[Data excerpts]
::::

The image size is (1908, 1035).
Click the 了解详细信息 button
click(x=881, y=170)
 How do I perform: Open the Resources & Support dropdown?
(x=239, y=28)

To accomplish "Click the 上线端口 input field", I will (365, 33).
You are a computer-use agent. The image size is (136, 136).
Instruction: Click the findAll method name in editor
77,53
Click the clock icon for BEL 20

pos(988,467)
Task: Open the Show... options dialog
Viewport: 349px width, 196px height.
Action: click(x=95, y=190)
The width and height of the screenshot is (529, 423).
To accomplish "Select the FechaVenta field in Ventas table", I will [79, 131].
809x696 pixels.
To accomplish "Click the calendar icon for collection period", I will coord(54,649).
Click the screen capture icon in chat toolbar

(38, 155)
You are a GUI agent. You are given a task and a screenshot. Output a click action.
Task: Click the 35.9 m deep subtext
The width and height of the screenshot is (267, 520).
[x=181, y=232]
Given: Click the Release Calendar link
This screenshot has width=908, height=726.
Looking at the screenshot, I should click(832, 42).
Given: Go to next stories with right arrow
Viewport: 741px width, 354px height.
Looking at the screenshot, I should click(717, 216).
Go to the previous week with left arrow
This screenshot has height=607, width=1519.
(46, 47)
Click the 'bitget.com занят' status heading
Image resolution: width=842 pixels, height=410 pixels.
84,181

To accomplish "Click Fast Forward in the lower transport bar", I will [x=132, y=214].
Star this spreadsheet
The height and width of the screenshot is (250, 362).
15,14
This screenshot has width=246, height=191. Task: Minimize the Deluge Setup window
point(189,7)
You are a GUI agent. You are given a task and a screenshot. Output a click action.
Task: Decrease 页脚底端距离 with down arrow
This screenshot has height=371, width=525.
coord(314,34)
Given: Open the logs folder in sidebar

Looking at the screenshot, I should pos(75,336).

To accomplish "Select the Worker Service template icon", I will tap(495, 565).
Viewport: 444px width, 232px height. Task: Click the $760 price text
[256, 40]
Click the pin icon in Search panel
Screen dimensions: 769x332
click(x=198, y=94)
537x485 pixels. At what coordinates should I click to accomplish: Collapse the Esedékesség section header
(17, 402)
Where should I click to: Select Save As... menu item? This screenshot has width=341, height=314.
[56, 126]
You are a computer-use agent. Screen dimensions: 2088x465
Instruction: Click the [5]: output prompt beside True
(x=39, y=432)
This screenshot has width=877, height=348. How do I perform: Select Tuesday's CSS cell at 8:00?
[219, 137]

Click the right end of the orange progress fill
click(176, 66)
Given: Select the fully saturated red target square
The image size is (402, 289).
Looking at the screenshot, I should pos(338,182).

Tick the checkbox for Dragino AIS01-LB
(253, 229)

::::

WHAT TO DO
The expected output is every line of the records in which the string "agent" appears.

ANSWER
You are a computer-use agent. The image size is (136, 136).
You are a GUI agent. You are given a task and a screenshot. Output a click action.
You are a GUI agent. You are given a task and a screenshot. Output a click action.
You are a computer-use agent. Screen dimensions: 2088x465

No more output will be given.